树的可视化以及家谱绘制的算法

一、前言

树的可视化意思就是将一颗树(数据结构的树)用图形展现出来。树的可视化有很多种用途,比如说很常见的组织结构图就是树的可视化的应用。家谱也可以算是一颗树,但是与树的可视化稍微不同的是,会有配偶这个角色,同时一个家谱可能并不是从一个根节点向下(可能存在某个家族向上追溯到某一代,之前的资料已经完全丢失了,那么这个家谱的起源应该是这一代人,而不是具体到某一个人)。

二、难点

在树的可视化过程中,难点就在于如何确定每一个节点的位置(X,Y),Y坐标相对来说是比较好确定的,可以根据它在一颗树中的第几层来确定Y的值;X的值既受到同一层其他的节点位置的影响,同时也受到其子代位置的影响。因为其子代可能会和其兄弟节点的子代交叉。所以这篇文章主要讲解的是每个点的位置的计算。

家谱的绘制和树的可视化也有前言中的一些不同之处,因为也不能完全的将树的可视化算法生搬硬套。

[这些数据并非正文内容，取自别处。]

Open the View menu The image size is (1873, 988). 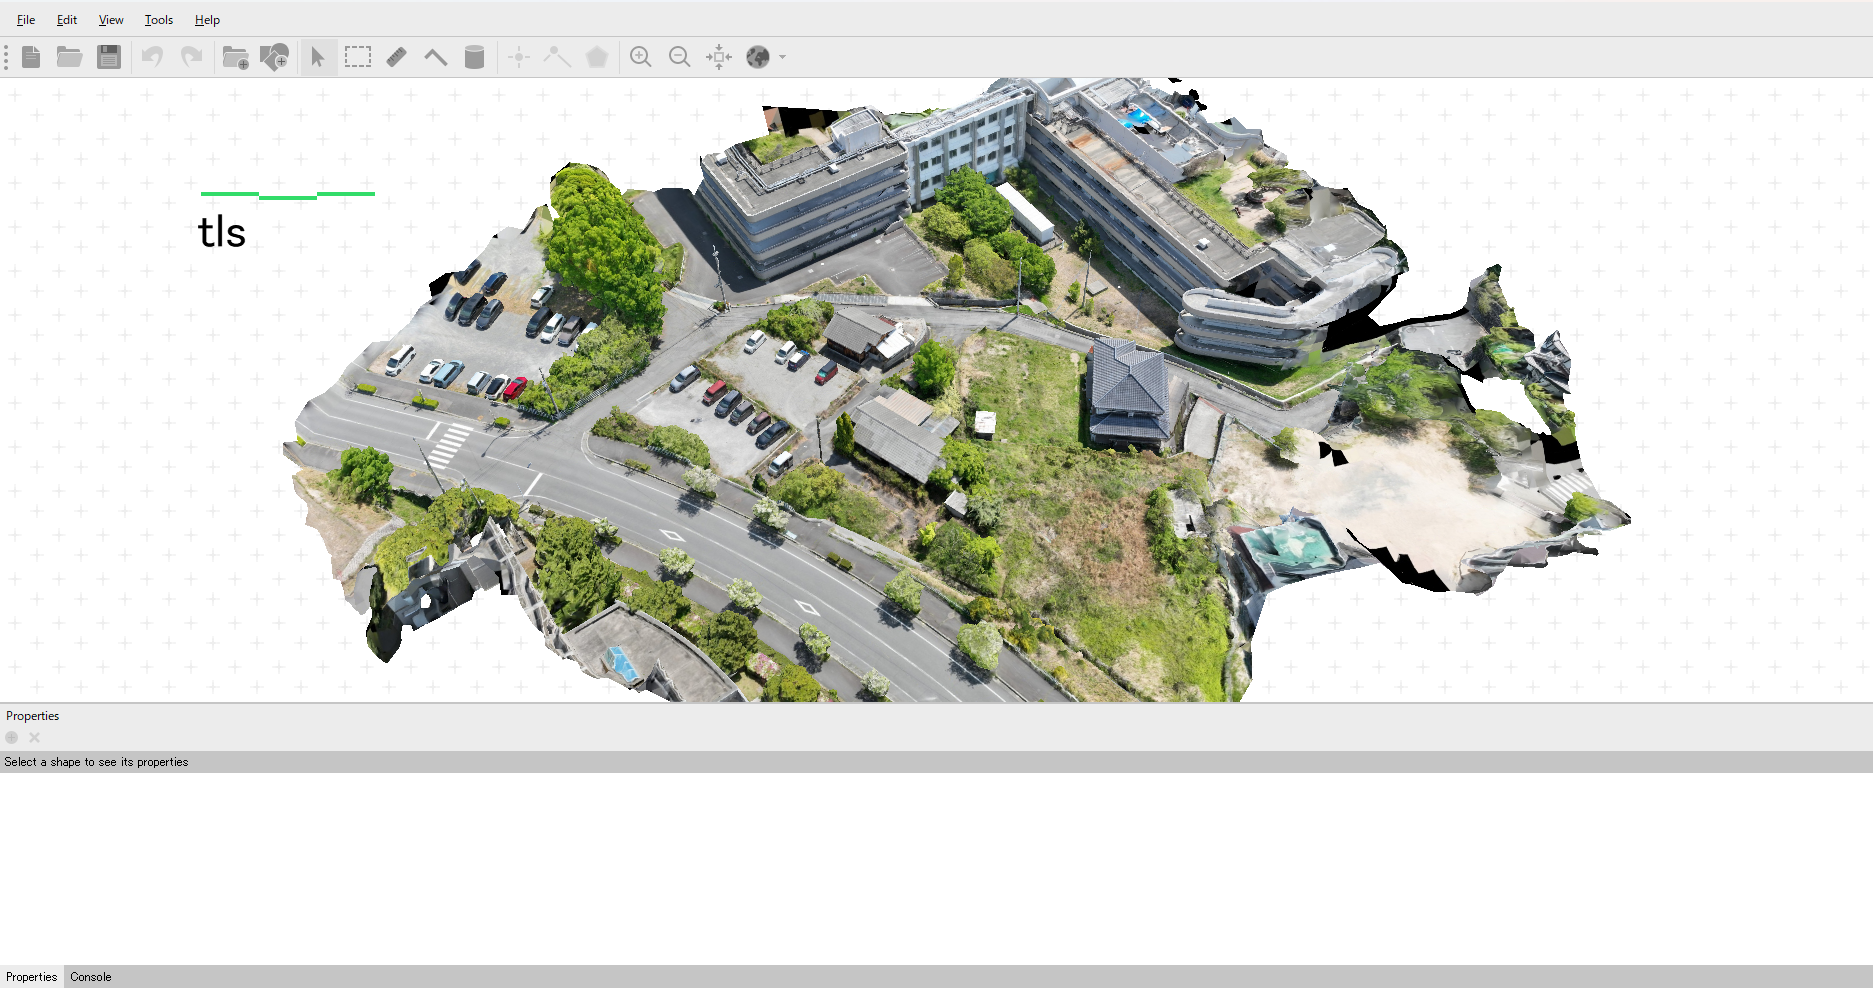111,20
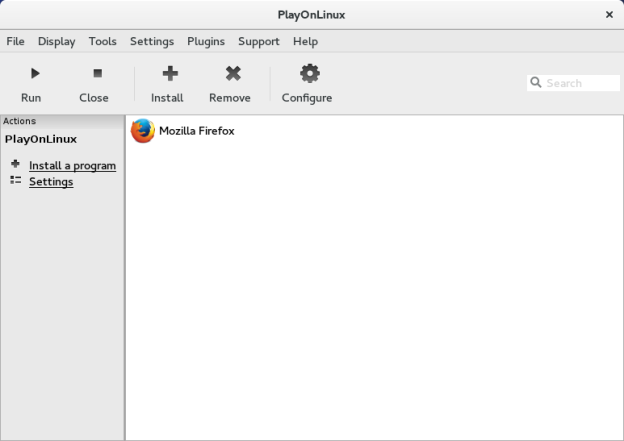Focus the Search input field
624x441 pixels.
(580, 83)
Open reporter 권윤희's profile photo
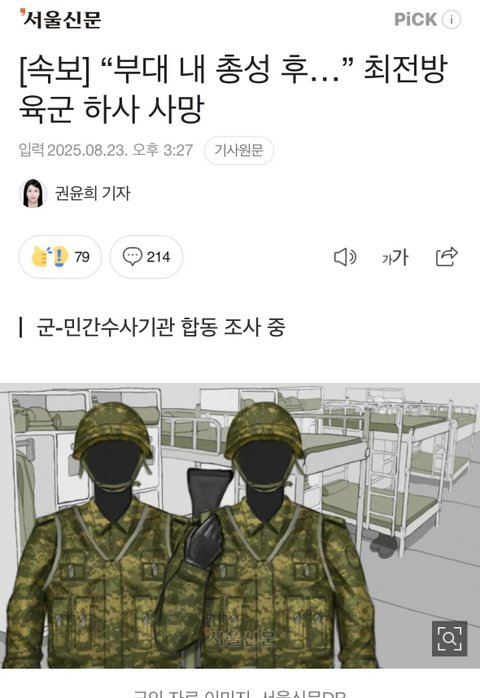Screen dimensions: 480x698 (33, 193)
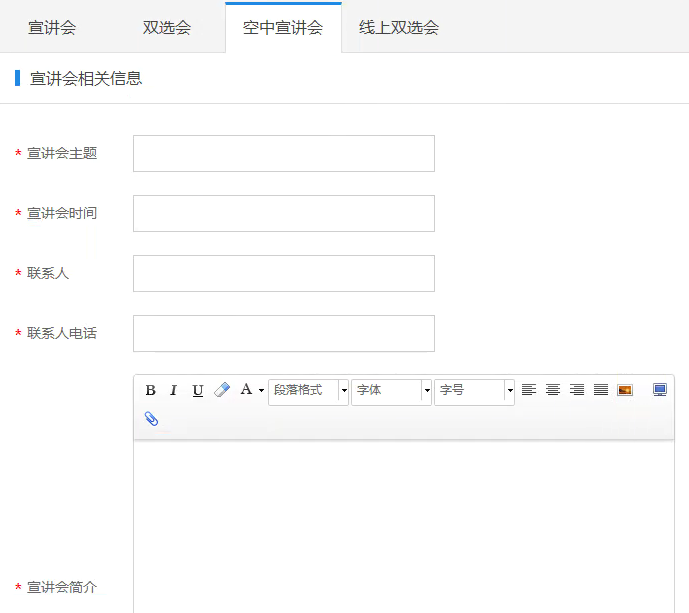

下面我将一步步的讲解整个树的可视化算法的过程,以及如何将这个算法应用到家谱的绘制上,并给出具体的实现代码(因为是网页上有这个需求,所以代码是js写的)。算法的主要提出者是John Q. Walker II,这里有他对这个算法的相关讲解。POSITIONING NODES FOR GENERAL TREES

三、算法介绍

图1:
示意图

1、节点属性定义

var Node = function(key,image,description){
    this.key = key;
    this.parent = null;         //父辈
    this.offspring = null;      //指向最左边的子辈
    this.leftSibling = null;    //左兄弟
    this.rightSibling = null;   //右兄弟
    this.prelim = 0;            //x坐标的预定义
    this.modifier = 0;          //调整的大小
    this.level = 0;
    this.width = 60;            //每个节点的最终宽度,如果存在配偶这个宽度是会发生改变的
    this.height = 80;           
    this.nodeWidth = 60;        //每个节点的基本宽度,不会变
    this.nodeHeight = 80;
    this.x = 0;
    this.y = 0;
    this.spouses = [];
    this.image = image||"assets/post-photo.jpg";
    this.description = description || "";
};

这里首先介绍几个重要的属性:

parent,offspring,leftSibling,rightSibling:分别是当前节点的父节点指针、最左边的孩子节点的指针、左兄弟、右兄弟。以上图为例,M点的parent是N,offspring是H,leftSibling是G,rightSibling是null。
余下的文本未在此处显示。